GIVEN DATA

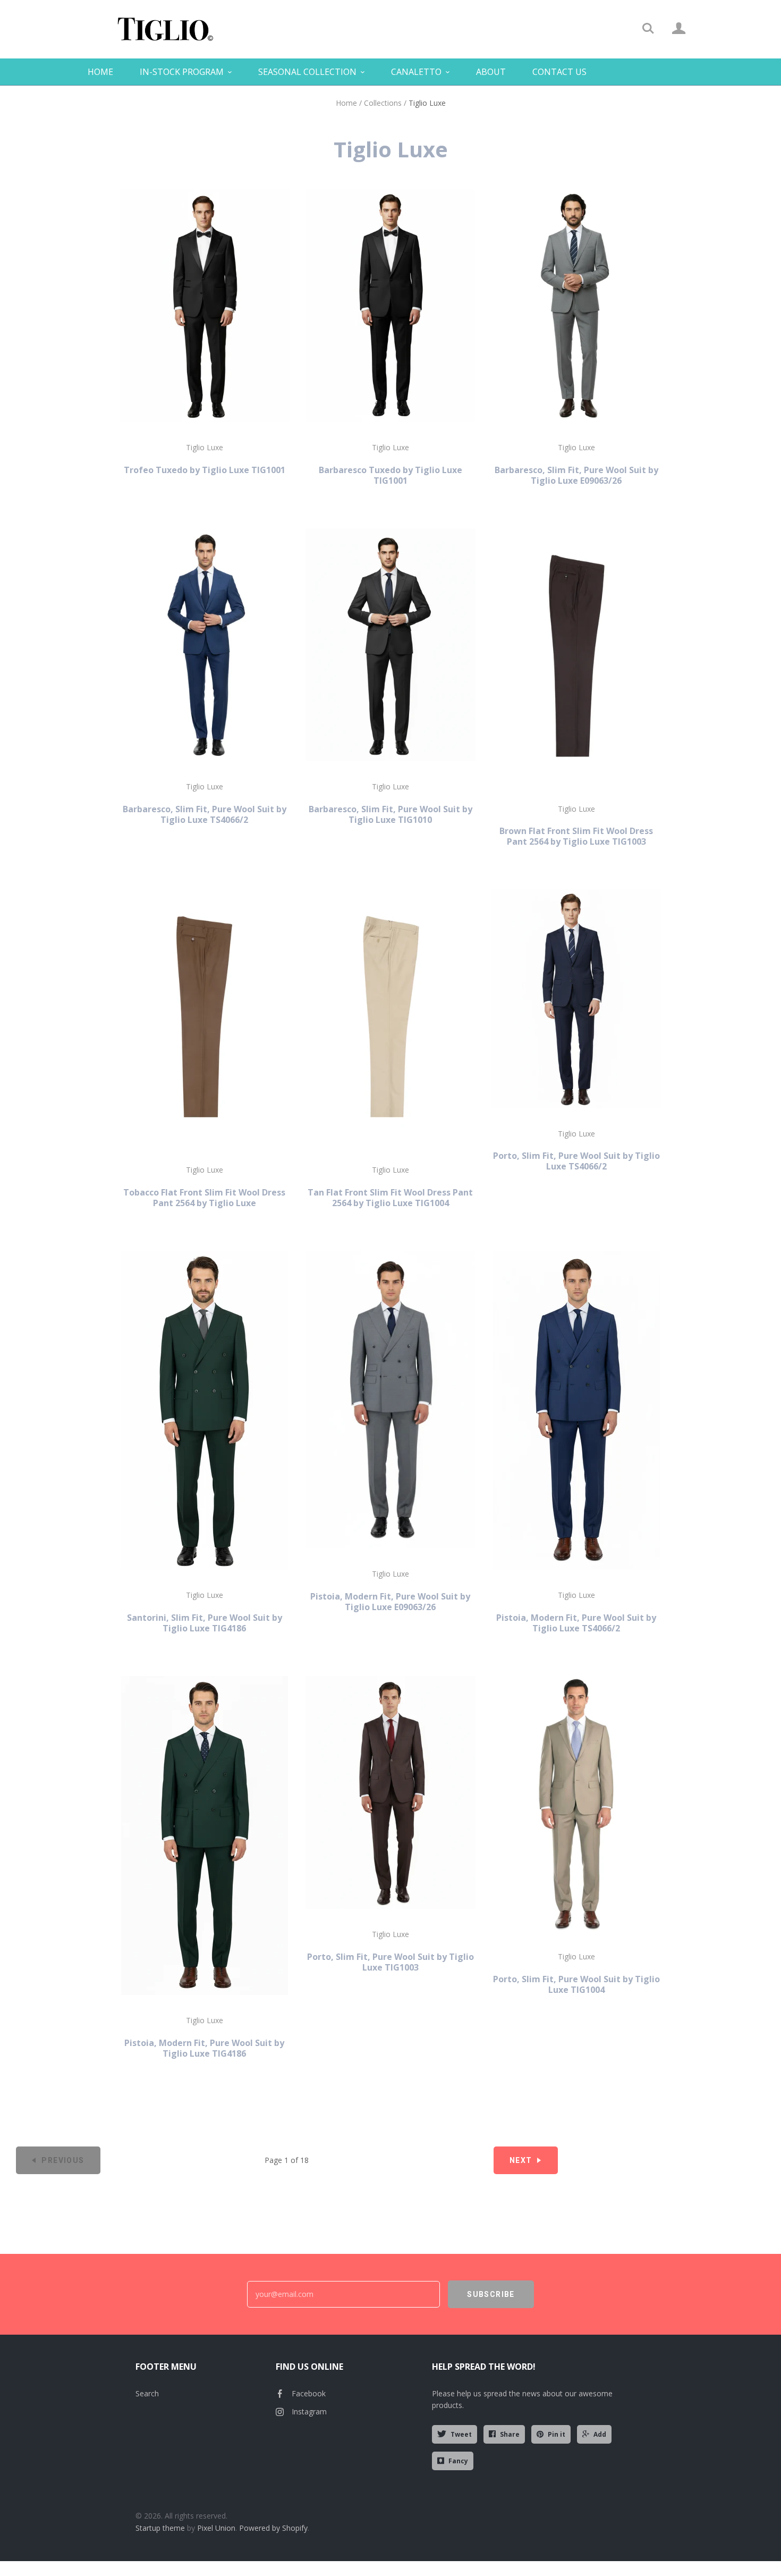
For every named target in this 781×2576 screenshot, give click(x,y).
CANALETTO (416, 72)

--

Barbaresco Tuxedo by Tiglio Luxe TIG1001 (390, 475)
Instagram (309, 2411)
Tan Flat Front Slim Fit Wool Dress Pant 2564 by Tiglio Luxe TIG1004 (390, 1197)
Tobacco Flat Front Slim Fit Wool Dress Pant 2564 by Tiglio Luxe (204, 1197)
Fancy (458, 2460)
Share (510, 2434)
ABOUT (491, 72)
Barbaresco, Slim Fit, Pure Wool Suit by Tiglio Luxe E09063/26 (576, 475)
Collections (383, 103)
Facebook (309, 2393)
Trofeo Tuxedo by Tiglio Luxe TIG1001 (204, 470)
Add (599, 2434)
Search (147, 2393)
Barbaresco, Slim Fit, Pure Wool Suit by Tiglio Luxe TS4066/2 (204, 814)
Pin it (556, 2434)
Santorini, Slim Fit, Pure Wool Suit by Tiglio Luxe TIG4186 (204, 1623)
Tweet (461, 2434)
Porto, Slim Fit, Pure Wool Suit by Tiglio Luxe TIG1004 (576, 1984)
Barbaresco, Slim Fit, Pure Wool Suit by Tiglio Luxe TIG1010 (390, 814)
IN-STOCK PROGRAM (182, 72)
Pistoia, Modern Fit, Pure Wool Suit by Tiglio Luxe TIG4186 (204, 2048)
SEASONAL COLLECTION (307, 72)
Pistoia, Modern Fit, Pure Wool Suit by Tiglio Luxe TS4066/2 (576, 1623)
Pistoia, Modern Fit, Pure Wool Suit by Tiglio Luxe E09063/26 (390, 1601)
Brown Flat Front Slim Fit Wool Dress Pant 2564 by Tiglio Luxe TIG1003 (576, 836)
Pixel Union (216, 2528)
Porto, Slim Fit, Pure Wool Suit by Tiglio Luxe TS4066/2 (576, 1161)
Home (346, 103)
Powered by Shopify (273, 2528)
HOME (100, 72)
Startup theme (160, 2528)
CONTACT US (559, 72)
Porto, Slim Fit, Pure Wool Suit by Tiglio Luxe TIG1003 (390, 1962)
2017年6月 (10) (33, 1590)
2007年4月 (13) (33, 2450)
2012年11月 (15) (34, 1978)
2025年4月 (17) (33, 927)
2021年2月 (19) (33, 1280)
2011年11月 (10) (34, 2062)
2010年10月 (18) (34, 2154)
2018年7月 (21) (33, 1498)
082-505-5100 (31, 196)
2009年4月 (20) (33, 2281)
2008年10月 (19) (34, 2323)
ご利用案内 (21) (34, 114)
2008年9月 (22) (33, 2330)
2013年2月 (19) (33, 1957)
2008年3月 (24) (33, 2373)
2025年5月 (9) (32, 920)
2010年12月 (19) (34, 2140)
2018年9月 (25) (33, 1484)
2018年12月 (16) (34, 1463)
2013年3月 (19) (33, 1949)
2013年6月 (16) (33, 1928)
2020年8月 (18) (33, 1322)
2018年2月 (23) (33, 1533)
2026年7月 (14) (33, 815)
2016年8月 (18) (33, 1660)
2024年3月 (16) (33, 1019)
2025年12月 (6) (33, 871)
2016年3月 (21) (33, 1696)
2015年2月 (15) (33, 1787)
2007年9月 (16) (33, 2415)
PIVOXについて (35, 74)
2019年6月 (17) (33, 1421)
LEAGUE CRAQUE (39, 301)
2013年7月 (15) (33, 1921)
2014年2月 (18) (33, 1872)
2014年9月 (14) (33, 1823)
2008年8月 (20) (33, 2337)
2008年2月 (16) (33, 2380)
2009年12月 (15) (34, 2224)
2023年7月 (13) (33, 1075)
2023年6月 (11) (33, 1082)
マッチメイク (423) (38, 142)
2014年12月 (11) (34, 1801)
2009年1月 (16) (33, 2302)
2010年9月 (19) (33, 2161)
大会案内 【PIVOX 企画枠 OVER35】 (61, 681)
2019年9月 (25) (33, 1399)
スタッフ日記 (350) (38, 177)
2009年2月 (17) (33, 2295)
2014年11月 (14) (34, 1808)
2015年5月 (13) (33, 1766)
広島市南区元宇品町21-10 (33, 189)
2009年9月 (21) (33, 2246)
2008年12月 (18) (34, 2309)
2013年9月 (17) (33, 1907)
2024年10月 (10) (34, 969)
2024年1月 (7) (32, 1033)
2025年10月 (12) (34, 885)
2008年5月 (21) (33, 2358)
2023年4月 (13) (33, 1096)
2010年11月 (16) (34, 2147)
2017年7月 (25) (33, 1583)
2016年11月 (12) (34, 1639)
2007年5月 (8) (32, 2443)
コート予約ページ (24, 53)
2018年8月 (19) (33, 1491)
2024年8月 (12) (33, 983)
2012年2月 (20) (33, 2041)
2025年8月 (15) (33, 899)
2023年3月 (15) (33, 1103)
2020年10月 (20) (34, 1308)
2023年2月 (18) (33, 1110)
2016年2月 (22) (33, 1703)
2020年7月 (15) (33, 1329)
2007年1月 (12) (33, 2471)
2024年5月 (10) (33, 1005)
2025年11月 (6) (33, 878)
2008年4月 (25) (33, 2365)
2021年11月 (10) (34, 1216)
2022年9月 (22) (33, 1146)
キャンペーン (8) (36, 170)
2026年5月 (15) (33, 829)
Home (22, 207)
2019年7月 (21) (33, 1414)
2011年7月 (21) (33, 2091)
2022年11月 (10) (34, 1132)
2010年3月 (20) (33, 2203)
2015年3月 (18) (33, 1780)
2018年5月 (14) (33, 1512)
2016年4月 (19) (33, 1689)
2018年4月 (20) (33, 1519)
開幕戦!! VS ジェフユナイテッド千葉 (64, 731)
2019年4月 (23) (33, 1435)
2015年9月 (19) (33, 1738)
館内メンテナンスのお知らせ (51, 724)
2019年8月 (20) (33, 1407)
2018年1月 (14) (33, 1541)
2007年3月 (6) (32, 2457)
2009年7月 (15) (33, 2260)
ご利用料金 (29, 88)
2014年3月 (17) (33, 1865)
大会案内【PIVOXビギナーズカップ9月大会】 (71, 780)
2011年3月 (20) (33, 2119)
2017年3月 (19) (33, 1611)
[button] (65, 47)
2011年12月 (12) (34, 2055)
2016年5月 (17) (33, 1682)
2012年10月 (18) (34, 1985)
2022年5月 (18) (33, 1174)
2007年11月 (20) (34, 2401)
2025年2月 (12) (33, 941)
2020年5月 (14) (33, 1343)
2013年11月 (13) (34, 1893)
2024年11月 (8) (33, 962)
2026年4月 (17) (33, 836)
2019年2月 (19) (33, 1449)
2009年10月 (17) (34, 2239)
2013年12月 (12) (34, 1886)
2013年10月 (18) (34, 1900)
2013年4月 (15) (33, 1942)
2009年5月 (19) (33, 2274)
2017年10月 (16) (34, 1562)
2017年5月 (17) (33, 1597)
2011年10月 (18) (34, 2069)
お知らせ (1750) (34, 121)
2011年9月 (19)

==

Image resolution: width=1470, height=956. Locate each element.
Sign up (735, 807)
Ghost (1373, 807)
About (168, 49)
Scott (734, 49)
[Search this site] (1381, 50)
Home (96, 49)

WHAT TO DO
Within the listing above, locate the line containing "2018年8月 (19) (33, 1491)" and the line containing "2011年12月 (12) (34, 2055)". Reproduce those two lines and all lines between them exactly, with nothing added.

ANSWER TO THIS EXERCISE
2018年8月 (19) (33, 1491)
2024年8月 (12) (33, 983)
2012年2月 (20) (33, 2041)
2025年8月 (15) (33, 899)
2023年3月 (15) (33, 1103)
2020年10月 (20) (34, 1308)
2023年2月 (18) (33, 1110)
2016年2月 (22) (33, 1703)
2020年7月 (15) (33, 1329)
2007年1月 (12) (33, 2471)
2024年5月 (10) (33, 1005)
2025年11月 (6) (33, 878)
2008年4月 (25) (33, 2365)
2021年11月 (10) (34, 1216)
2022年9月 (22) (33, 1146)
キャンペーン (8) (36, 170)
2026年5月 (15) (33, 829)
Home (22, 207)
2019年7月 (21) (33, 1414)
2011年7月 (21) (33, 2091)
2022年11月 (10) (34, 1132)
2010年3月 (20) (33, 2203)
2015年3月 (18) (33, 1780)
2018年5月 (14) (33, 1512)
2016年4月 (19) (33, 1689)
2018年4月 (20) (33, 1519)
開幕戦!! VS ジェフユナイテッド千葉 (64, 731)
2019年4月 (23) (33, 1435)
2015年9月 (19) (33, 1738)
館内メンテナンスのお知らせ (51, 724)
2019年8月 (20) (33, 1407)
2018年1月 (14) (33, 1541)
2007年3月 (6) (32, 2457)
2009年7月 (15) (33, 2260)
ご利用料金 (29, 88)
2014年3月 (17) (33, 1865)
大会案内【PIVOXビギナーズカップ9月大会】 (71, 780)
2011年3月 (20) (33, 2119)
2017年3月 (19) (33, 1611)
[button] (65, 47)
2011年12月 (12) (34, 2055)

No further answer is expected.